■ **Given task**: In the records below, copy out every line from the one containing "Task: Click the Data Enrichments icon" through the one containing "click(499, 783)", including both of those lines, and change nothing.

Item coordinate data
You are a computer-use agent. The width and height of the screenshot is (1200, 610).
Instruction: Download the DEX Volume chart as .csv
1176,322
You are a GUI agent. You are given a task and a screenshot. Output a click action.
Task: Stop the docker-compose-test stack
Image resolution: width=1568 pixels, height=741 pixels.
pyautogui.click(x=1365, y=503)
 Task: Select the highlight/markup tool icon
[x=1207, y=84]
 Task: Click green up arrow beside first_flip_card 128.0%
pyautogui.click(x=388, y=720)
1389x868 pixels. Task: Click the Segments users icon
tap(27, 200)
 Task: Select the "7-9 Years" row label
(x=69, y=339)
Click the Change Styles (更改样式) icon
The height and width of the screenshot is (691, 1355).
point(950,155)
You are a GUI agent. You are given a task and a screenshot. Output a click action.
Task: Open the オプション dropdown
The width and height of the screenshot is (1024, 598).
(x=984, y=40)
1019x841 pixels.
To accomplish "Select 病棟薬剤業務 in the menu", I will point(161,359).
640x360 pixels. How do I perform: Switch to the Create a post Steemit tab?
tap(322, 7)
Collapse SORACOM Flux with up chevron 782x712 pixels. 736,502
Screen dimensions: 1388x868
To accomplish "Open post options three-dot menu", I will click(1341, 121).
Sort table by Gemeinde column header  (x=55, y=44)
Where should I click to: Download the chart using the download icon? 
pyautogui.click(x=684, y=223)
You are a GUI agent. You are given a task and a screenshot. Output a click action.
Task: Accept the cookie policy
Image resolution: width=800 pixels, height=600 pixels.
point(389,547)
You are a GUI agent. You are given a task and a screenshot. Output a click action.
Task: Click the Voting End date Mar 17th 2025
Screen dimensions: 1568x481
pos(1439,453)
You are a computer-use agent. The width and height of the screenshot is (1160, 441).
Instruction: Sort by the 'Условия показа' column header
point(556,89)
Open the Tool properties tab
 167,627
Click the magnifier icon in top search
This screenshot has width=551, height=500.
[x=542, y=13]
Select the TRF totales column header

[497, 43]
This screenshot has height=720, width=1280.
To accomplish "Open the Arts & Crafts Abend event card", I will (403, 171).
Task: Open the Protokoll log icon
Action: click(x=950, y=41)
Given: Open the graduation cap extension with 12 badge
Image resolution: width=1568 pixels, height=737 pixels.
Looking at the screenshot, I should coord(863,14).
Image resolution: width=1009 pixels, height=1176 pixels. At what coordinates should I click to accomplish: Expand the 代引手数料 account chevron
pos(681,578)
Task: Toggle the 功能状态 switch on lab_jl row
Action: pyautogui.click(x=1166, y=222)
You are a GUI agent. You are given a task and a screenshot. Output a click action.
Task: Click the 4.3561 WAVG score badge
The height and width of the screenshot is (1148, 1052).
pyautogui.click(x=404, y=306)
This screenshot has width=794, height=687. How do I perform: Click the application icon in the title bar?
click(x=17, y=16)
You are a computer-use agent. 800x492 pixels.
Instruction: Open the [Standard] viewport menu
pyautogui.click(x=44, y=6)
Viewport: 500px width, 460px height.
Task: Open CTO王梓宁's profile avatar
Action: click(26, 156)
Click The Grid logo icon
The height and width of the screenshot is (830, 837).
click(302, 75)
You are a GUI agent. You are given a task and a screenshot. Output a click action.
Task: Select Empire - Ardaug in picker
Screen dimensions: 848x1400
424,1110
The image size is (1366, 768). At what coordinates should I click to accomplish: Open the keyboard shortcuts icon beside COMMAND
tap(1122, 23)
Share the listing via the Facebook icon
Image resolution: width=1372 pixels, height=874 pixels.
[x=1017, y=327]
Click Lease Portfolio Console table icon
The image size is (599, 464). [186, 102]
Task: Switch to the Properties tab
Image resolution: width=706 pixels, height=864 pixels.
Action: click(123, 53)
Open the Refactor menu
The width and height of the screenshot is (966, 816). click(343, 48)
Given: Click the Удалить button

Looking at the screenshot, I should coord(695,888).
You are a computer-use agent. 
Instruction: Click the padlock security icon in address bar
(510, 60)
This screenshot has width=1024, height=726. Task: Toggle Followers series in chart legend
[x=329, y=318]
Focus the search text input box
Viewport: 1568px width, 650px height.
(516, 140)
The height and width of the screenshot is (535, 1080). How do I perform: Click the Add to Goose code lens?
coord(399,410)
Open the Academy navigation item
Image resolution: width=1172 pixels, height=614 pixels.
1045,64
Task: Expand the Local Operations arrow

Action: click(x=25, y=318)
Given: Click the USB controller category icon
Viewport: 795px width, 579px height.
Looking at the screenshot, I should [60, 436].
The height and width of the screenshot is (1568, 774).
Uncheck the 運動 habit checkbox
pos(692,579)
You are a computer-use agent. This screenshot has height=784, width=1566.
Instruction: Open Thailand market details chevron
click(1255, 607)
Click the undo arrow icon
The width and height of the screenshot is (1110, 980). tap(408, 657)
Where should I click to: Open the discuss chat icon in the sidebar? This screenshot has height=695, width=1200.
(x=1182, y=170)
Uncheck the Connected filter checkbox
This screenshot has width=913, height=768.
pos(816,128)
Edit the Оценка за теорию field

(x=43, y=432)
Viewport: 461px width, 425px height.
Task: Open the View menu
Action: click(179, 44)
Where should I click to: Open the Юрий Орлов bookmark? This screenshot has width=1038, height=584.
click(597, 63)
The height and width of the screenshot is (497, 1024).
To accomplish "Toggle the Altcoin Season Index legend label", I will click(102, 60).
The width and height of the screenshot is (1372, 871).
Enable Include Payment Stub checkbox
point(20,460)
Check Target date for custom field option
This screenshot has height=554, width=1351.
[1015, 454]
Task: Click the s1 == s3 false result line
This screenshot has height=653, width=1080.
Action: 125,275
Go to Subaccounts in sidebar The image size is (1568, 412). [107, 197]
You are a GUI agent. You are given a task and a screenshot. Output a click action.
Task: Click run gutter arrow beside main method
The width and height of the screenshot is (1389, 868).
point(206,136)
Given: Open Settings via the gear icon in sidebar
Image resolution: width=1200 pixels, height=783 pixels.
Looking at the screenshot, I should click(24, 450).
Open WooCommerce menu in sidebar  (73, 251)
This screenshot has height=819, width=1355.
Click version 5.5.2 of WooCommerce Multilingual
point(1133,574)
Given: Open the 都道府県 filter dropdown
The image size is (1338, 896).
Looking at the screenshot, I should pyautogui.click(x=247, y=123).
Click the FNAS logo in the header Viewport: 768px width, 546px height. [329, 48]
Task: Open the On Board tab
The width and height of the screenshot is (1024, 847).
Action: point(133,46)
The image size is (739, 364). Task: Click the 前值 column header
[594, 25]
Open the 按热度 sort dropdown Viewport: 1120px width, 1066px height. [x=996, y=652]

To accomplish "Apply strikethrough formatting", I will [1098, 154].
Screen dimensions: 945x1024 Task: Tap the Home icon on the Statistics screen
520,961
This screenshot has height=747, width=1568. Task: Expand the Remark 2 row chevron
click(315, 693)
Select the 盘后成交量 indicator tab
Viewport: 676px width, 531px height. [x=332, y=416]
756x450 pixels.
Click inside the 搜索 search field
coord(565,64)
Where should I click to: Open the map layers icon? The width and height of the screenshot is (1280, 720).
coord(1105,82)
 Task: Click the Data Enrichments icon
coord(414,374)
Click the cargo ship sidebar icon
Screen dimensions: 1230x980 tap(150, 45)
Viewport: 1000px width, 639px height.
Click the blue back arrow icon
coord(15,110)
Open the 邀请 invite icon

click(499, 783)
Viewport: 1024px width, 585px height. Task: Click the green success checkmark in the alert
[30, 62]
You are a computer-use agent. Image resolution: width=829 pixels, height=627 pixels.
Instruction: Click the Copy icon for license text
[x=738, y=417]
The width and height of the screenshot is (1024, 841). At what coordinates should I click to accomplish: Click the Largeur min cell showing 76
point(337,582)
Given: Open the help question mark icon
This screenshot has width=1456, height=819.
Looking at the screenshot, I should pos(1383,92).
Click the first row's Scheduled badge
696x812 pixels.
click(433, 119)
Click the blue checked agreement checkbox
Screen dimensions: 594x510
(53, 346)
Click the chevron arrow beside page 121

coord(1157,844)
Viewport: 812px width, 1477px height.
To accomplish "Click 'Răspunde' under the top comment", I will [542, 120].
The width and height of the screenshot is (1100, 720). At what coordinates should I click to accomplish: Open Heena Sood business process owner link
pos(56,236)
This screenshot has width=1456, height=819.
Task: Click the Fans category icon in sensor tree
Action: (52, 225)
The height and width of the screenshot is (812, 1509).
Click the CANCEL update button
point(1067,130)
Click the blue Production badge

■ **Answer for the task**:
 Task: Click the Data Enrichments icon
coord(414,374)
Click the cargo ship sidebar icon
Screen dimensions: 1230x980 tap(150, 45)
Viewport: 1000px width, 639px height.
Click the blue back arrow icon
coord(15,110)
Open the 邀请 invite icon

click(499, 783)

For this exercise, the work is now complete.